Transcriptional fusions to gfp (pAM3826, pAM3828, pAM3830, pAM3832, pAM3853, pAM3855, pAM3857, and pAM3859) were constructed with shuttle plasmid pAM1956. The upstream regions of the four kinase genes all2334, pknE, all4668, and all4838 and different lengths of the pknE upstream region were obtained by PCR. The resulting fragments contained engineered SalI and Acc65I sites and were inserted upstream of the promoterless gfpmut2 gene at the same sites in pAM1956. Reporter plasmid pAM4012 was obtained by inserting the Sp^r/Sm^r cassette as an XbaI fragment from pDW9 into the NheI site in pAM3853, which contains P_pknE-P-gfp.

The reporter plasmids pAM3919 and pAM3920 with altered potential NtcA-binding sites were obtained by site-directed PCR mutagenesis using FideliTaq DNA polymerase (USB-GE Healthcare). The template for mutagenesis was pAM3851 (10 pg), which was obtained by cloning the PCR-amplified upstream fragment P_pknE at Acc65I and SalI sites of pK18. Phosphorylated mutant primers (AMO-1684 and AMO-1685) were used to obtain pAM3918. PCR products were treated with DpnI prior to ligation and transformation into DH10B. The mutagenized upstream region of pknE was PCR amplified from pAM3918 to obtain fragments P_{pknE-PmutntcA} and P_{pknE-P2mutntcA}, which were inserted into pAM1956 at the Acc65I and SalI sites, resulting in gfp transcriptional fusion plasmids pAM3919 and pAM3920.

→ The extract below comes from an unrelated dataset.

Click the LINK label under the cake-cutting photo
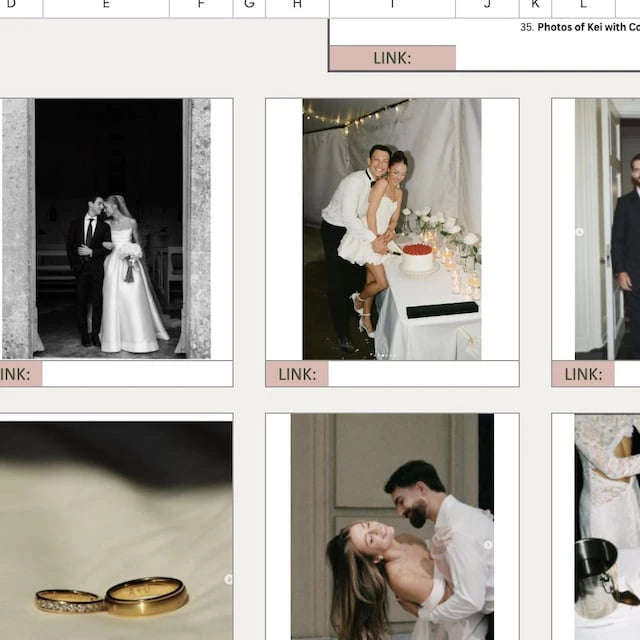 click(x=297, y=374)
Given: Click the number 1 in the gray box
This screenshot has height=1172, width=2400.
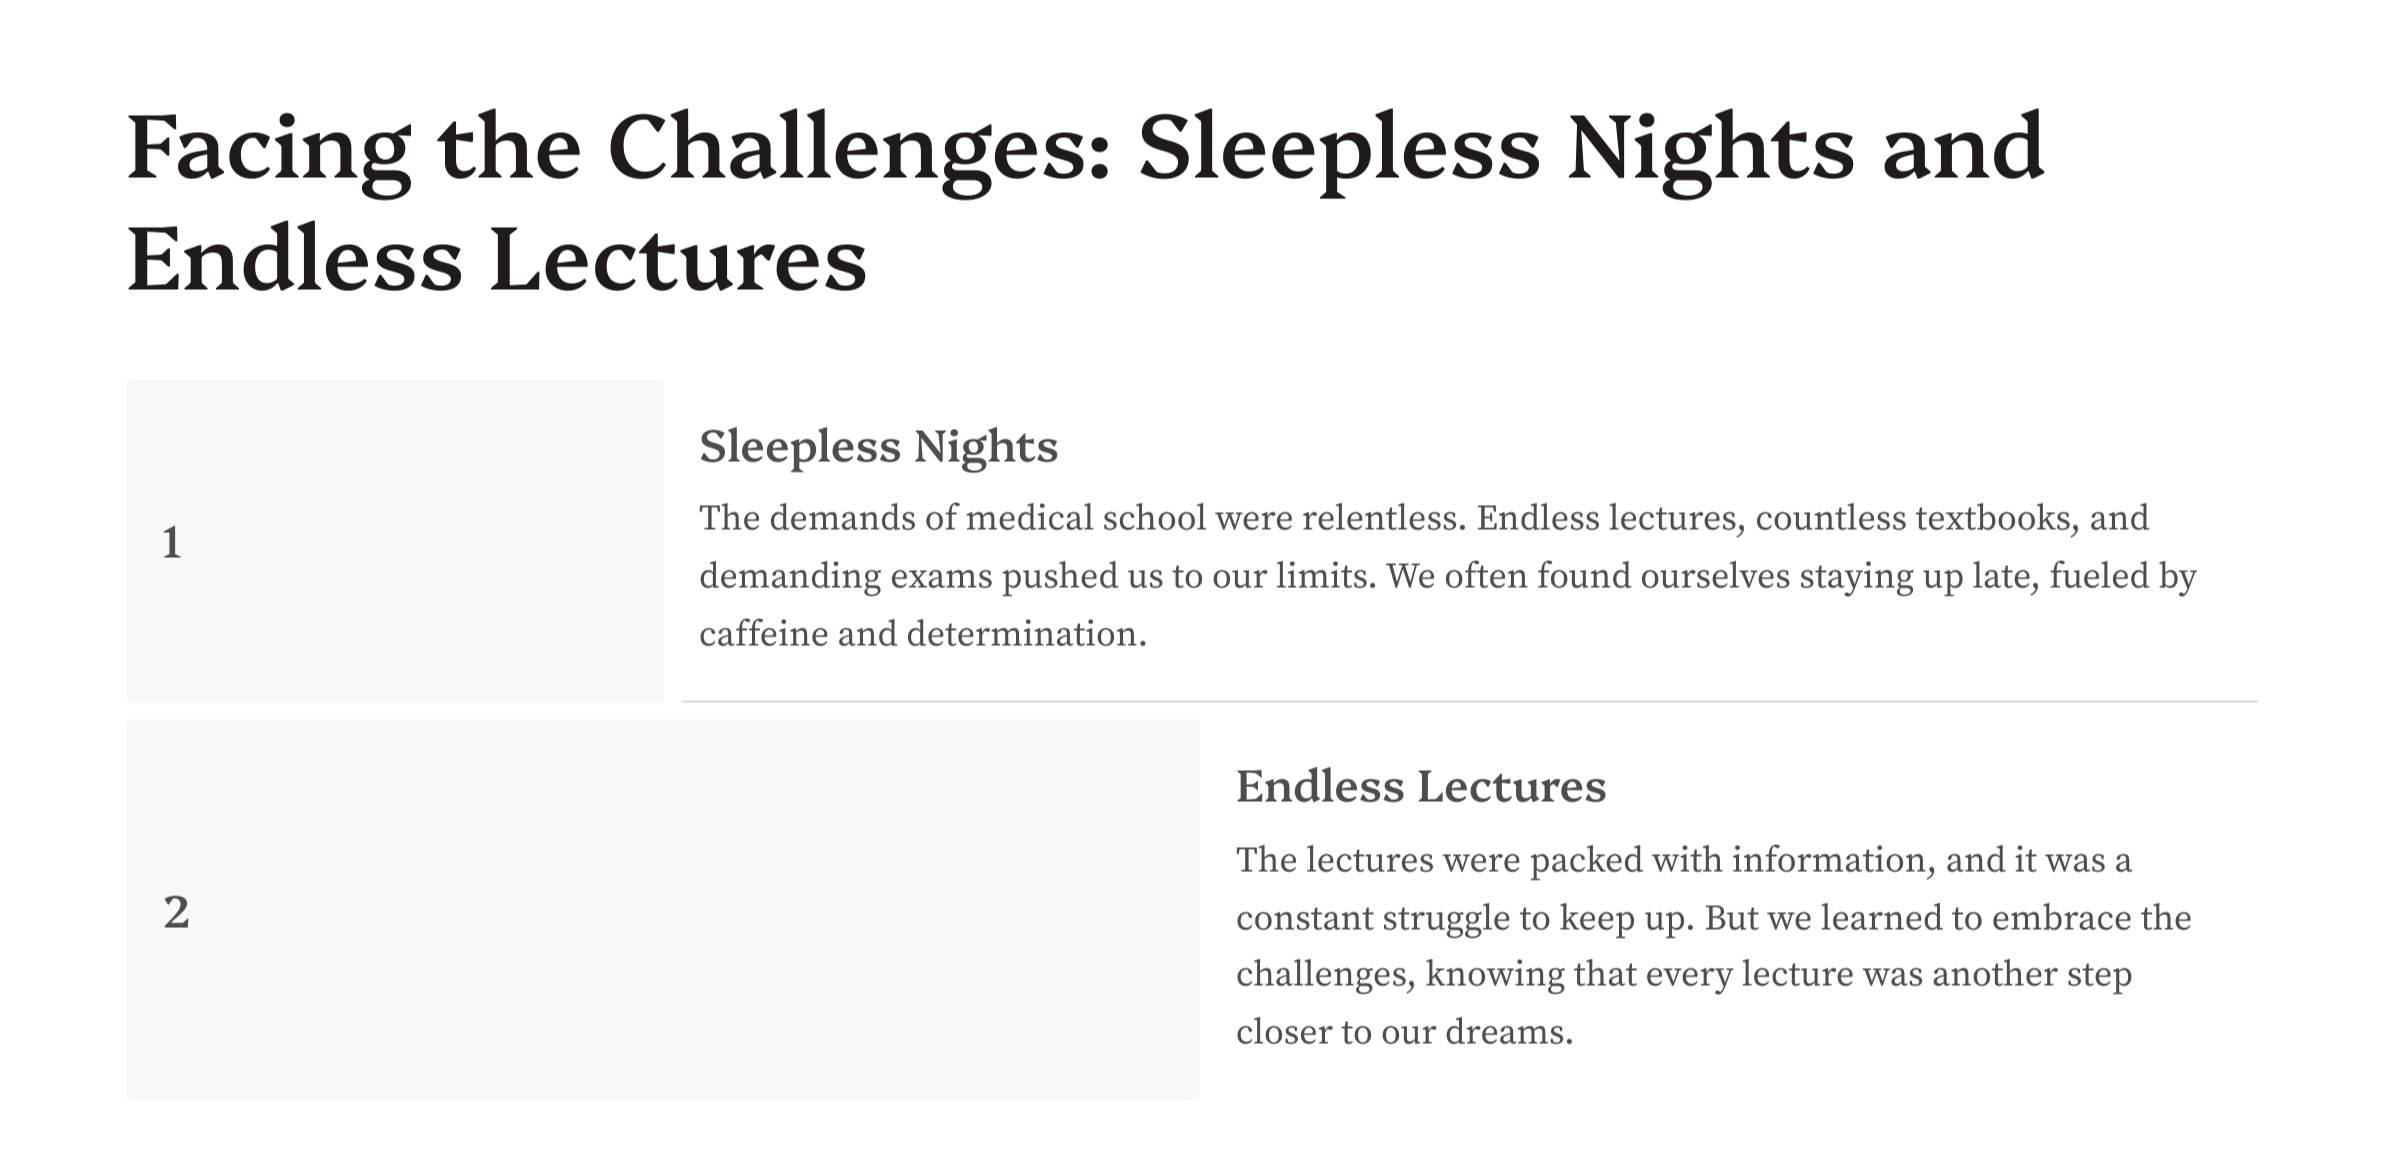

To construct pAM4004 for single homologous recombination knockout of pknE, a PCR-amplified internal fragment of pknE (453 bp) was cloned into suicide plasmid pAM2178 at the Acc65I and SalI sites.

For copper-regulated overexpression of pknE, the pknE open reading frame (ORF) was PCR amplified and cloned into the NdeI and Acc65I sites of shuttle vector pAM2770 to make pAM4378. To obtain overexpression of pknE from its native promoter, plasmid pAM4146 was constructed by cloning the PCR-amplified pknE gene with its upstream region at SacI and SalI sites of pAM505. pAM4146 was modified by inserting a Sp^r/Sm^r cassette from pDW9 at the NheI site to obtain pAM4171 for selection in certain genetic backgrounds.

The plasmid pAM3882 was constructed by inserting a PCR-amplified fragment containing the hetR ORF into the BamHI and SacI sites of pQE30 (Qiagen). The construct contains the hetR gene with an N-terminal 6His tag for overexpression of 6His-HetR in E. coli BL21(DE3).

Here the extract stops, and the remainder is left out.